EXERCISE OBJECTIVE
From the records below, return every line containing the word "category".

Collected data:
○ ○ ○

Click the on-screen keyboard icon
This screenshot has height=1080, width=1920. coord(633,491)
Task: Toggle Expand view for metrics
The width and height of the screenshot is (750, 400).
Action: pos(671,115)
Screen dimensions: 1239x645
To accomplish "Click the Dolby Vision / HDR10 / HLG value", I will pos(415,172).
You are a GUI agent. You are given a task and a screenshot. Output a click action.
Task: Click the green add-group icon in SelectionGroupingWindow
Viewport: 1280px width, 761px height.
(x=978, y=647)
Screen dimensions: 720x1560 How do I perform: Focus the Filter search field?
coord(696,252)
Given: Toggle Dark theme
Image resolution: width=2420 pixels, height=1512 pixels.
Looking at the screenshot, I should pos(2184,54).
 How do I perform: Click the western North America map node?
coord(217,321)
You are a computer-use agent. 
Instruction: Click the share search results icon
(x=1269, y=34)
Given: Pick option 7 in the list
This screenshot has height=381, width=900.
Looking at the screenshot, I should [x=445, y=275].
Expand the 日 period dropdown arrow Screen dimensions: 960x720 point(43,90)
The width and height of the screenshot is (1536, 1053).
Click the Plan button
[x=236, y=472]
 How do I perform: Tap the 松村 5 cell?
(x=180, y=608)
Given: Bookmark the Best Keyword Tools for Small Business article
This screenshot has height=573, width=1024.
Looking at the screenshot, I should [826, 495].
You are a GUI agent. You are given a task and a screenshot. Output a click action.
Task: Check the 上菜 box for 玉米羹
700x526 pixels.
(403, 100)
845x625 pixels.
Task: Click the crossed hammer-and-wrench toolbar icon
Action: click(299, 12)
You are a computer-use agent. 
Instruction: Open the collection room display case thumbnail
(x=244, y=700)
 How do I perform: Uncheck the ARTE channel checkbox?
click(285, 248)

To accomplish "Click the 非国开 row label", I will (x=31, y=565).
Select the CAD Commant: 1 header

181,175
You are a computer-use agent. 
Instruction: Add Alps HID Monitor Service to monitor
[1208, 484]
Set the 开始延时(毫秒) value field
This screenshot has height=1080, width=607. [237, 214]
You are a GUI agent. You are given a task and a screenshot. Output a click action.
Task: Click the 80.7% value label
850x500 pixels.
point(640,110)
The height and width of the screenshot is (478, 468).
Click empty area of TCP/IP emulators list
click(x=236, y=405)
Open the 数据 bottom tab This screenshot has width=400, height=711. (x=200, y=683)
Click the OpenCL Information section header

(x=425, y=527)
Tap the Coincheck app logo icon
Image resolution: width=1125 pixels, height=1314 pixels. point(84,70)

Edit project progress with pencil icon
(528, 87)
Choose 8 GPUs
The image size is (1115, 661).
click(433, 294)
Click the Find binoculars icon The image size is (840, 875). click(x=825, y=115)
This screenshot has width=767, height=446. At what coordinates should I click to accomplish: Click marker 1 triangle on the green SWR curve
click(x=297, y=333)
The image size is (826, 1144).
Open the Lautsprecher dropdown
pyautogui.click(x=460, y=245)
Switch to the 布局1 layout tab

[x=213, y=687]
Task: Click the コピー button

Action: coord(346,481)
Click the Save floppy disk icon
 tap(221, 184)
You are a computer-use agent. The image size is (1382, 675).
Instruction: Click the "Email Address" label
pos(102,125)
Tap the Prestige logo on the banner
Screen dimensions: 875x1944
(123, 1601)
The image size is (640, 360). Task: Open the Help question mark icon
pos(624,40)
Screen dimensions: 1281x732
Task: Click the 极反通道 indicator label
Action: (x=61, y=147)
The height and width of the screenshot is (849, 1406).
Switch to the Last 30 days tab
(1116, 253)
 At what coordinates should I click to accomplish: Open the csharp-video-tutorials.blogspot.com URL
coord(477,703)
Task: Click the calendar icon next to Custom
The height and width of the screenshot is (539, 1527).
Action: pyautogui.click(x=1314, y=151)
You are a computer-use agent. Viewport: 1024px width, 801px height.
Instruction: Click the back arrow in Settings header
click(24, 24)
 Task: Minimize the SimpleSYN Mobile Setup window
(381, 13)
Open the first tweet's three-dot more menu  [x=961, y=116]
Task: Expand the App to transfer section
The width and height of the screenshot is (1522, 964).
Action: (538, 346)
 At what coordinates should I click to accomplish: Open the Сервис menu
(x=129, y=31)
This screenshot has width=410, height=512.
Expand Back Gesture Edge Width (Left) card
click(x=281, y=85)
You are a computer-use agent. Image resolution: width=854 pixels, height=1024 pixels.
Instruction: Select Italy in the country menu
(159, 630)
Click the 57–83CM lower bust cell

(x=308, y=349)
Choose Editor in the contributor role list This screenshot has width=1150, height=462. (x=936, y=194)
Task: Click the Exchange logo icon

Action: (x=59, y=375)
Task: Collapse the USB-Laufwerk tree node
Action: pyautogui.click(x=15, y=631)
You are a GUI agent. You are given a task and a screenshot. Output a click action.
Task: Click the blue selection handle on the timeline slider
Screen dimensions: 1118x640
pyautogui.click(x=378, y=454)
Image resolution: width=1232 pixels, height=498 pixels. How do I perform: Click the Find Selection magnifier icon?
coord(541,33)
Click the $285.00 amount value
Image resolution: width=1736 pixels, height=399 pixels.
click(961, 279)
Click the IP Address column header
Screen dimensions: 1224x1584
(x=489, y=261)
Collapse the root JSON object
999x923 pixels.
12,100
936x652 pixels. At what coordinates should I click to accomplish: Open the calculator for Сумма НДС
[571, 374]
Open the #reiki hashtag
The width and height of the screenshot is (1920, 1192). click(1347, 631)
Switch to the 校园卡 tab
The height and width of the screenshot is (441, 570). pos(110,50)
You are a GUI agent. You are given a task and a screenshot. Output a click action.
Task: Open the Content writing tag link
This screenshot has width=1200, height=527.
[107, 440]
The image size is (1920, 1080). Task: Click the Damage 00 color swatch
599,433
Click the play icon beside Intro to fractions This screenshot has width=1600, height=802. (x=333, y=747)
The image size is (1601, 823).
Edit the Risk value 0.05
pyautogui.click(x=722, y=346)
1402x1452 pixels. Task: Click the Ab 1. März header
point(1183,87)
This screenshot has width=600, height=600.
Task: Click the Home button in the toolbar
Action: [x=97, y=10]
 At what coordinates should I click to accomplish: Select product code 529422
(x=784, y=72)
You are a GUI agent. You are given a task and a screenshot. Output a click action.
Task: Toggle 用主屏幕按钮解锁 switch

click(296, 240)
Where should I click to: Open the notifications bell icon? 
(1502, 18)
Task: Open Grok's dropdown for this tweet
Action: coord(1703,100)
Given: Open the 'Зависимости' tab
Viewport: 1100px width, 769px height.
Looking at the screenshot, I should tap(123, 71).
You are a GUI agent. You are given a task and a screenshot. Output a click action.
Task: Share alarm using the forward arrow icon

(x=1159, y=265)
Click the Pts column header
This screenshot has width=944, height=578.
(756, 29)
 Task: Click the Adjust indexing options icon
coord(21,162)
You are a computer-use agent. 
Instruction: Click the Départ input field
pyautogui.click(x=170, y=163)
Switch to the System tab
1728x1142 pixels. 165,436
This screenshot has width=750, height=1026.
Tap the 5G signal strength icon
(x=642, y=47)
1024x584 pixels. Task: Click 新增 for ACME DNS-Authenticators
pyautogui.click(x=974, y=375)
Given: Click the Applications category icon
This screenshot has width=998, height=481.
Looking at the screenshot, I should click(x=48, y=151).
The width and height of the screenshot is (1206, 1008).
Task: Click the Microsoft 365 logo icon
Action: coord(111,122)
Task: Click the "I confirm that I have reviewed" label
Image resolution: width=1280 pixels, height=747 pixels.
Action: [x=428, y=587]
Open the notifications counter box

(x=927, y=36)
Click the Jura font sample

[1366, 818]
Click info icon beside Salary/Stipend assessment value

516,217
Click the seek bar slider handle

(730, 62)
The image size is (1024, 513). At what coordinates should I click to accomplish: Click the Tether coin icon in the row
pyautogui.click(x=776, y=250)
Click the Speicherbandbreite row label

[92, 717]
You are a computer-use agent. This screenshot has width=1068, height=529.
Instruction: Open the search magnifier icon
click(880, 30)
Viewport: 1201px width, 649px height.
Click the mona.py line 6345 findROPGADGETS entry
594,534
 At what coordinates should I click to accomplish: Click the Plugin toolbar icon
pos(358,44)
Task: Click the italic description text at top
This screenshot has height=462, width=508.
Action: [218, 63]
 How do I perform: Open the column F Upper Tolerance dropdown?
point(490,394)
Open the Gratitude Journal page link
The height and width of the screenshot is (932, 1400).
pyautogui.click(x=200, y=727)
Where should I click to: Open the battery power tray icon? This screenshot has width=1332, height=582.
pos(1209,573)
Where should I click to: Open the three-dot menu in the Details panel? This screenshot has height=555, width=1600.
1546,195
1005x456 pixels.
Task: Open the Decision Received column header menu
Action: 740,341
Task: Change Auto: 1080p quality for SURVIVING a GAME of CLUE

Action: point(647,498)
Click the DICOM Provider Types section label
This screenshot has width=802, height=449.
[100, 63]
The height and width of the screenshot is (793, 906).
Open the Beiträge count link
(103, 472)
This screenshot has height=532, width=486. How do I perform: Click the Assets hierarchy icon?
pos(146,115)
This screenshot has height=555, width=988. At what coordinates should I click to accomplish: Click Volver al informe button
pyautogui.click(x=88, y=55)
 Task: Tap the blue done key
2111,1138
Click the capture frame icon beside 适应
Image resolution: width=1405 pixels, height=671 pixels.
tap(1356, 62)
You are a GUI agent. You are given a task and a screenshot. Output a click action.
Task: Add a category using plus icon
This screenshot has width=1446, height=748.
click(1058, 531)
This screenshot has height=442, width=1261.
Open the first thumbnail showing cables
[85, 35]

○ ○ ○

RESULT
Given: Click the Applications category icon
Task: Add a category using plus icon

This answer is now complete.